Biology, images, analysis, design...
|"It has long been an axiom of mine that the little things are infinitely the most important" |
Fisher's exact test: Use & misuse
(2x2 contingency table, fixed factors, test of association)
Statistics courses, especially for biologists, assume formulae = understanding and teach how to do statistics, but largely ignore what those procedures assume, and how their results mislead when those assumptions are unreasonable. The resulting misuse is, shall we say, predictable...
Use and MisuseAs with Pearson's chi square test, the purpose of Fisher's exact test is to determine if there is a significant difference between two proportions or to test association between two characteristics. However, Fisher's exact test assumes a quite different model. As before the frequencies in each category are arranged in a 2x2 contingency table. But in this case both row and column totals are assumed to be fixed - not random. Assuming the marginal totals are fixed greatly simplifies the mathematics and means that probabilities can be estimated using the hypergeometric distribution with four classes.
Fisher's exact test is used widely in all disciplines but nearly always in the small sample situation, rather than when the design is appropriate. This should arguably be classified as a misuse of the test. It is true that Fisher's exact test give a better approximation to the correct probability under such circumstances than Pearson's chi square test - but it is nearly always too conservative and may be misleading. The conservative nature of Fisher's exact is an especial problem when carrying out initial univariate analysis to identify variables for subsequent inclusion in a multivariate model. The preferred approach in the small sample situation is to use an exact (Monte Carlo) test using the correct model - for analytical surveys the multinomial model, and for randomized trials the independent binomial model.
As with Pearson's chi square test, lack of independence of outcome is the commonest factor invalidating the test. This applies whenever repeated observations are being made on the same animals - all are examples of pseudoreplication. The same issue arises if the experimental unit is changed so that the frequencies in the contingency table no longer applies to the number of units randomly allocated to treatment. In general you cannot just transfer the statistical approaches used for randomized trials using patients to one using mosquitoes unless the individual mosquitoes are randomized to treatment! Pooling of frequencies from different blocks or replicates in experimental designs is also invalid. There is a clear risk of bias when categories are collapsed to create 2 × 2 tables from r × c tables - this may have occurred in a paper on financial sponsorship of nutrition-related scientific articles.
The fact that Fisher's exact test is generally used when sample sizes are small leads irrevocably to another problem with its use - namely that, irrespective of the result of a statistical test, one cannot have much confidence in results based on very small sample sizes. Any test on such data will have low power to disprove the null hypothesis, and the chance of such a sample being representative of a population is low. As always, convenience sampling means that inference cannot be extended outside the sample. Sometimes, however, a permutation test restricted to the sample is perfectly adequate such as in the test of the hypothesis that species invading Florida are more likely to be herbivorous or omnivorous than the native species.
What the statisticians sayArmitage & Berry (2002) cover exact tests for contingency tables in Chapter 15. Woodward (2004) gives a rather superficial treatment of Fisher's exact test in Chapter 3. Agresti (2002) provides information on all aspects of categorical data analysis. Fleiss et al. (2003) give only a brief coverage of exact methods in Chapter 2. Conover (1999) looks at Fisher's exact test for 2 2 tables in Chapter 4, as well as exact methods for larger r × c tables. Sokal & Rohlf (1995) give a good coverage of the different models for 2 × 2 tables, together with some ecological examples of Model III designs suitable for analysis by Fisher's exact test.

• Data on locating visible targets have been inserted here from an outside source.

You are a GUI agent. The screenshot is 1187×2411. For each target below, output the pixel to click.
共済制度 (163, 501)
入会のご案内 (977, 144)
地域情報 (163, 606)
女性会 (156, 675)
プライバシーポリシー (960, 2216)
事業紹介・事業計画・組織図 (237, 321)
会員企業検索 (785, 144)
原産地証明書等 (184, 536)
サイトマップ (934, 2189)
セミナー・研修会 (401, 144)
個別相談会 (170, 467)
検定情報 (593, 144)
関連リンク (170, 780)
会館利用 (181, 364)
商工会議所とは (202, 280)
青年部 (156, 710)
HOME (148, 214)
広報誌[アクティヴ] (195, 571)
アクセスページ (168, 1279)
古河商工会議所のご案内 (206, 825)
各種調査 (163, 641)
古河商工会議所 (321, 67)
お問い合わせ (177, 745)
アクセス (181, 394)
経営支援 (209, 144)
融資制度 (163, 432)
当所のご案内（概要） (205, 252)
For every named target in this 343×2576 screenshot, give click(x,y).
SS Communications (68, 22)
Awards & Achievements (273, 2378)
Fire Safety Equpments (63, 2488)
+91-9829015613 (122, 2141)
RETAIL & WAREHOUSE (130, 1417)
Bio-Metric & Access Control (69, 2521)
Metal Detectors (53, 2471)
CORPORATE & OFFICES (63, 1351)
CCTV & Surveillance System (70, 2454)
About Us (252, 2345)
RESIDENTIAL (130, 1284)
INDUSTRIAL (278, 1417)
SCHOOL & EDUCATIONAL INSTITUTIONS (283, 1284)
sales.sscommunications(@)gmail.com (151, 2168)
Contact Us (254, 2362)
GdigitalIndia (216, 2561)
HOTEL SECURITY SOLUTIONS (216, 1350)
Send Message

Ludbrook (2008) cautions against the use of Fisher's exact test for anything other than for the fixed rows and columns model. Campbell (2007), however, still advocates the use of Fisher's exact test when any expected value is less than 1. Agresti (2001) examines continuing controversies in the use of exact inference for categorical data. Agresti (1992) reviews previous work on exact inference for contingency tables. Upton (1992) reverses his earlier opposition to the use of Fisher's exact test, but then advocates the use of mid-P-values. Fay (1992) gives confidence intervals that match Fisher's exact or Blaker's exact tests. McKinney et al. (1989) comments on the failure of many authors to specify whether they are using the one-tailed or two-tailed version of Fisher's exact test.
Barnard (1945) also produced an exact test for 2 × 2 tables which was bitterly criticized by Fisher. Fisher (1935) first suggested his 'exact test' in the same year as Irwin (1935) - hence the suggested naming of the test as the Fisher-Irwin test.
Wikipedia has sections on Fisher's exact test, Barnard's test Ian Campbell reviews of what you need to know (and probably more than you want to know) about analyzing a 2 × 2 table, including details of the various ways to calculate the two-sided P-value for Fisher's exact test. The R-statistics blog by Tal Galili gives the code for Barnard's test in R. Cyrus R. Mehta & Pralay Senchaudhuri compare Fisher's & Barnard's tests for the 2 × 2 table.